Definitivamente a criação de aplicações reativas no back-end é uma realidade. O esforço da Pivotal para suportar o modelo reativo no Spring Framework já é uma prova disso. A programação reativa traz muito da programação funcional: mesmo escrevendo com código Java, a sensação é de que estamos trabalhando com outra linguagem. Um código relativamente simples no modelo imperativo pode ser bem mais complexo na versão reativa. Nós vimos isso no exemplo que cria uma sub-stream para paralelizar requests.

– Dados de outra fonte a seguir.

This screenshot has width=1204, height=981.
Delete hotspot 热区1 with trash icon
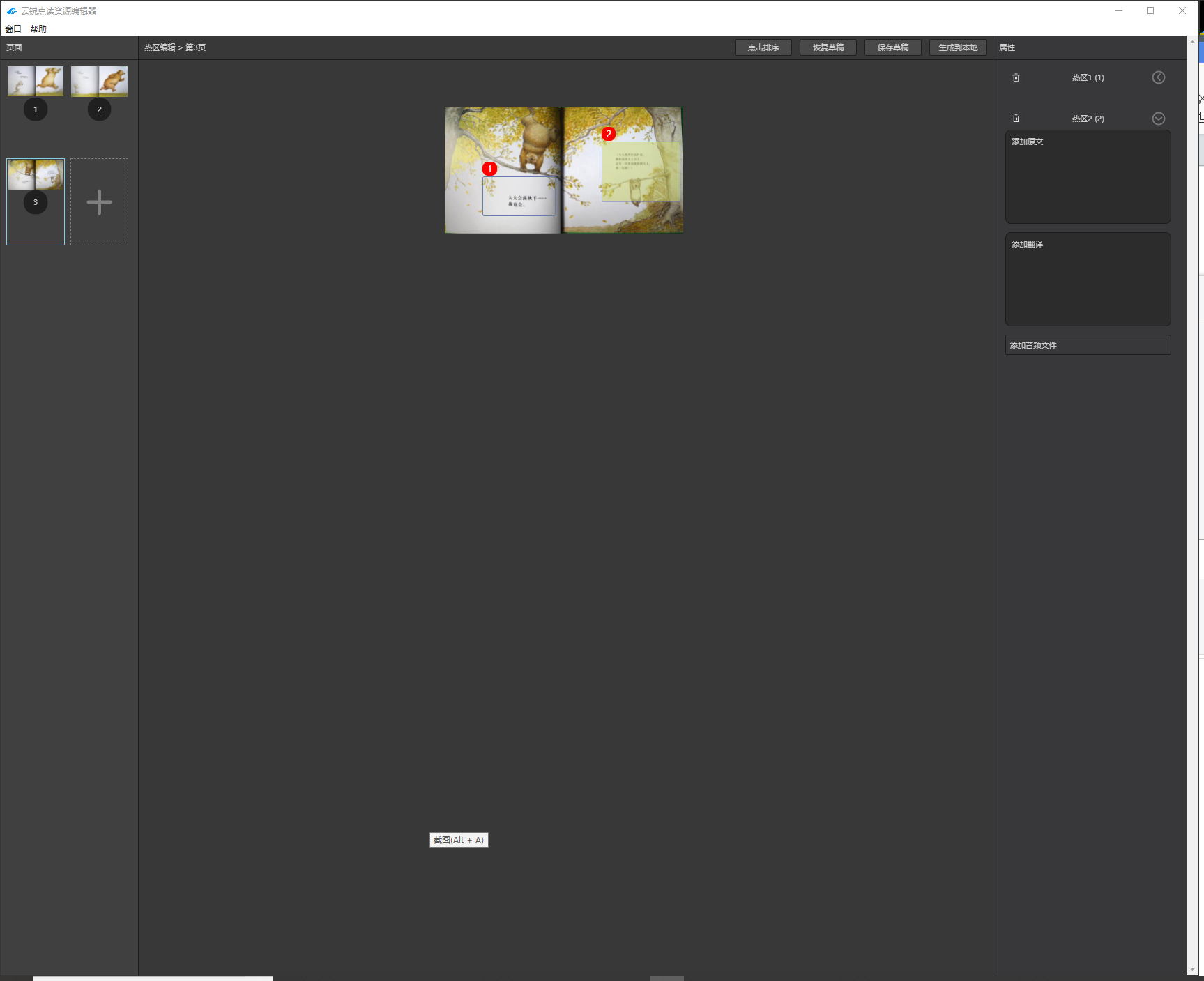pyautogui.click(x=1016, y=77)
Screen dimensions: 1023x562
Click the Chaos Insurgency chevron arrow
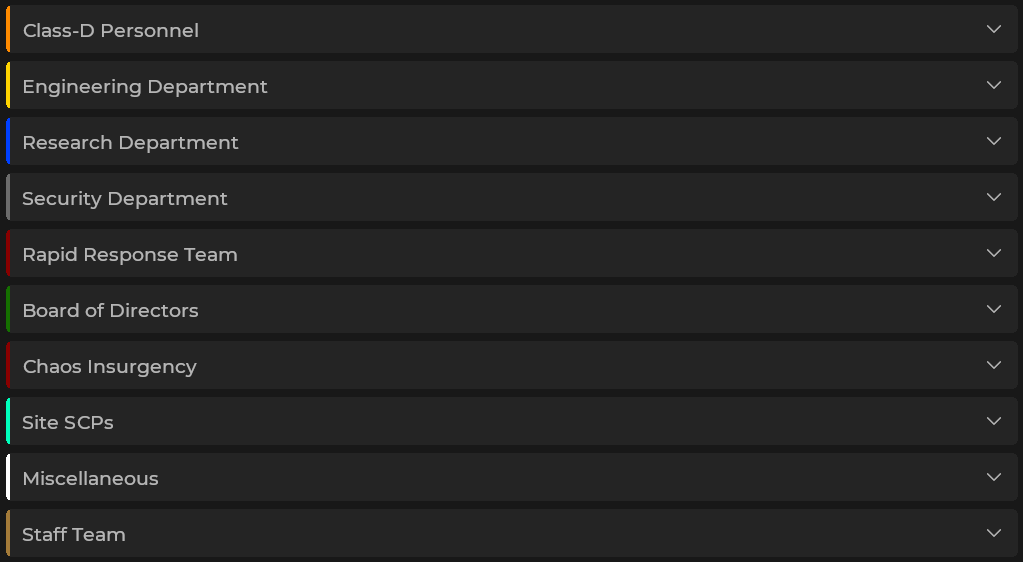click(x=993, y=366)
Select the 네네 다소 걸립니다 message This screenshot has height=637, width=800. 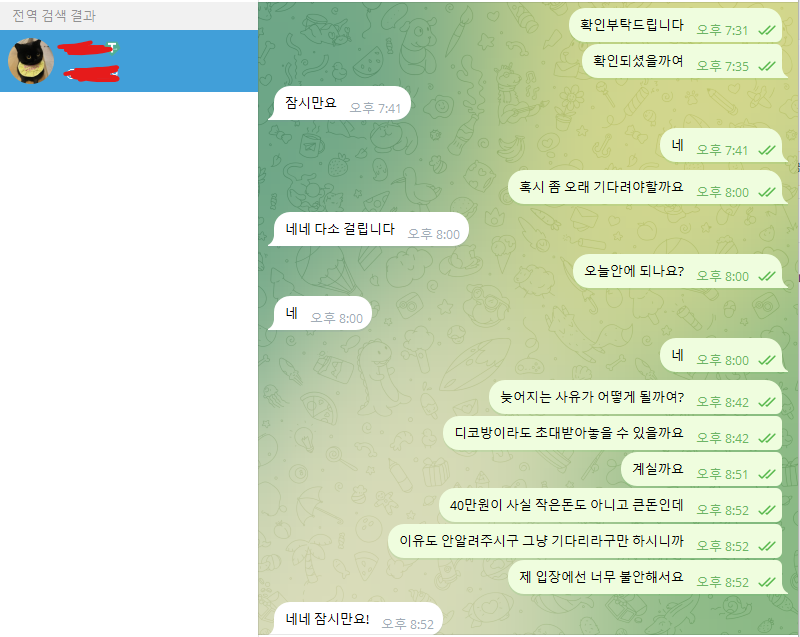coord(368,229)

Outro aspecto é se acostumar a não ter mais controle de quando as instruções são executadas: nós registramos o código e empilhamos no consumo do stream. No começo isso é estranho e complexo para desenvolvedores, pois nosso cérebro está acostumado com instruções blocantes: fazer a chamada da função, aguardar o processamento e o obter o resultado. Conseguimos explorar alguns operadores reativos no artigo — acesse os links complementares para descobrir o que mais o framework reativo pode oferecer.

Na Netshoes sempre exploramos novas tecnologias que são aderentes ao negócio da companhia. Nós já estamos desenvolvendo serviços reativos usando o Spring Framework 5. A arquitetura de microserviços pode tornar viável uma experiência com a programação reativa, com impacto controlado.

Projeto de Referência

Todo o código demonstrado nesse artigo está a disposição no projeto de referência para complementar seu estudo. A aplicação usa o MongoDB e deixamos docker-compose para gerar o ambiente.